При гуммозном П. развиваются гуммы — плоские эластические утолщения, в той или иной степени болезненные, на разрезе студенистой консистенции, имеющие своим исходным пунктом внутренний слой надкостницы. Встречаются как изолированные гуммы, так и диффузная гуммозная инфильтрация. Гуммы развиваются чаще всего в костях свода черепа (особенно в лобной и теменной), на грудине, большеберцовой кости, ключице. При диффузном гуммозном П. долгое время может не быть изменений со стороны кожи, и тогда при наличии костных дефектов неизмененная кожа погружается в глубокие впадины. Это наблюдается на большеберцовой кости, ключице, грудине. В дальнейшем гуммы могут рассасываться и замещаться рубцовой тканью, но чаще они в позднейших стадиях подвергаются жировому, творожистому или гнойному расплавлению, причем в процесс втягиваются окружающие мягкие ткани, а также кожа. В результате происходит расплавление кожи на определенном участке и прорыв содержимого гуммы наружу с образованием язвенной поверхности, а при последующем заживлении и сморщивании язвы образуются втянутые рубцы, спаянные с подлежащей костью. Вокруг гуммозного очага обнаруживаются обычно значительные явления оссифицирующего П. с реактивным костеобразованием, причем иногда они выступают на первый план и могут скрыть основной патологический процесс — гумму.

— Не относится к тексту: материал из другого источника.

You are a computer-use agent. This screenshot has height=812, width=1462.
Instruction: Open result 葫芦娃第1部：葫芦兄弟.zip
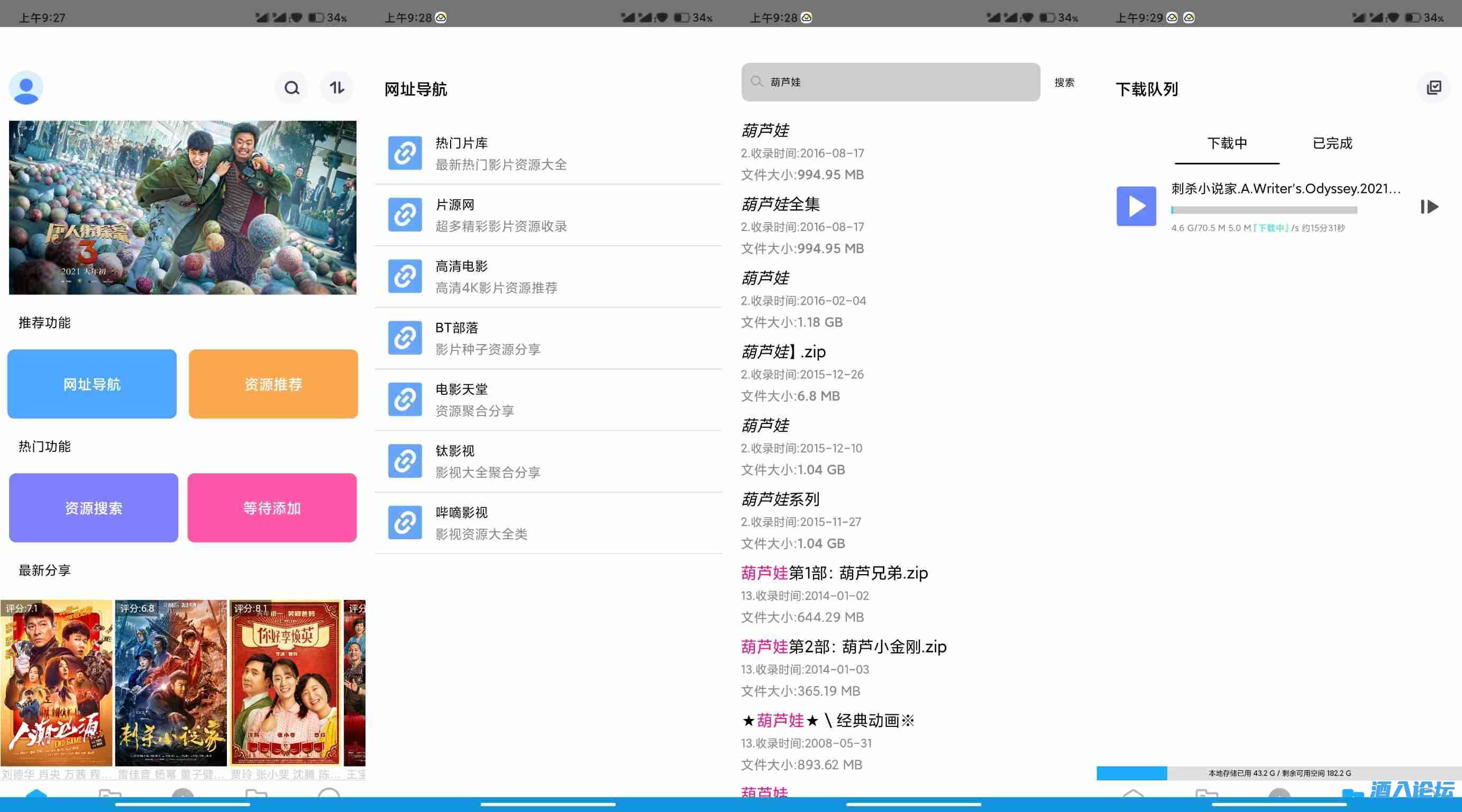(834, 573)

Лечение специфическое (см. Сифилис). В случае прорыва гуммы наружу с образованием язвы, наличием костных поражений (некроза) может потребоваться оперативное вмешательство.

Периостит при других заболеваниях. При оспе описан П. диафизов длинных трубчатых костей с соответствующими утолщениями их, причем это явление наблюдается обычно в период реконвалесценции. При сапе отмечаются очаги ограниченного хрон, воспаления надкостницы. При лепре описаны инфильтраты в надкостнице; кроме того, у лепрозных больных на трубчатых костях вследствие хронического Периостита могут образоваться веретенообразные вздутия. При гонорее наблюдаются воспалительные инфильтраты в надкостнице, при прогрессировании процесса — с гнойным отделяемым. Выраженный П. описан при бластомикозах длинных трубчатых костей, возможны заболевания ребер после сыпного тифа в виде ограниченных плотных утолщений периоста гладкими контурами, Локальный П. встречается при варикозном расширении глубоких вен голени, при варикозных язвах. Ревматические гранулемы костей могут сопровождаться П. Чаще всего процесс локализуется в малых трубчатых костях — пястных и плюсневых, а также в основных фалангах; ревматические П. склонны к рецидивам. Иногда при заболевании кроветворных органов, особенно при лейкемии, отмечают незначительный по размерам П. При болезни Гоше (см. Гоше болезнь) описаны периостальные утолщения преимущественно вокруг дистальной половины бедра. При длительной ходьбе и беге может возникать П. большеберцовой кости. Для этого П. характерны жестокие боли, особенно в дистальных частях голени, усиливающиеся при ходьбе и упражнениях и стихающие в покое. Местно видна ограниченная припухлость в связи с отечностью надкостницы, очень болезненная при пальпации. Описан П. при актиномикозе.

Секвестрация и секвестры. Это процесс отторжения омертвевшего участка кости. Секвестром называется некротизированный костный фрагмент, отторгшийся от живой материнской кости и находящийся в специальной полости (секвестральной коробке), содержащий гной или грануляционную ткань. Секвестрация — это последующая фаза септического инфекционного остеонекроза.
Рентгенологическая оценка секвестра складывается из двух признаков: свободно лежащей интенсивной тени кусочка костной ткани; полосы просветления (демаркационный вал), окружающей это затенение со всех сторон.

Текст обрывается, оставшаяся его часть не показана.